## Set task
Can you write out every entry below word for word, leaving out the pictures?
────────────────────────────────────────
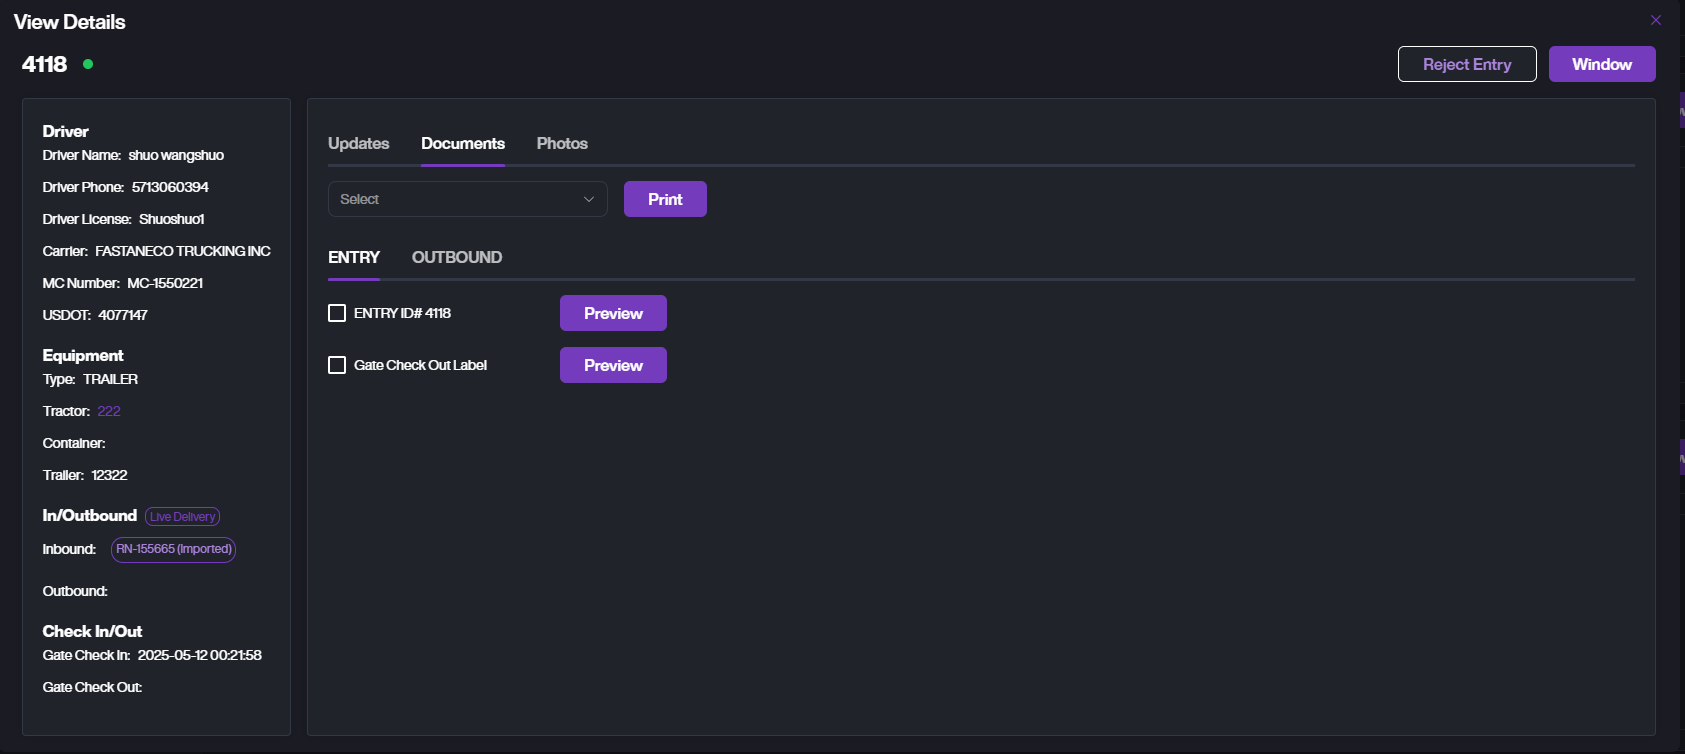
Task: Click the trailer number 12322
Action: click(x=109, y=475)
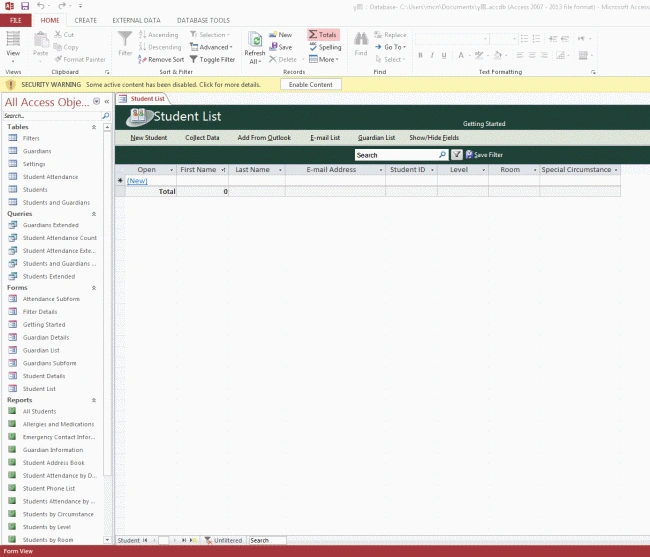The width and height of the screenshot is (650, 557).
Task: Click the Refresh All icon
Action: click(x=255, y=40)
────────────────────────────────────────
## Expected answer
Task: Click the trailer number 12322
Action: click(x=109, y=475)
The width and height of the screenshot is (650, 557).
Task: Click the Refresh All icon
Action: click(x=255, y=40)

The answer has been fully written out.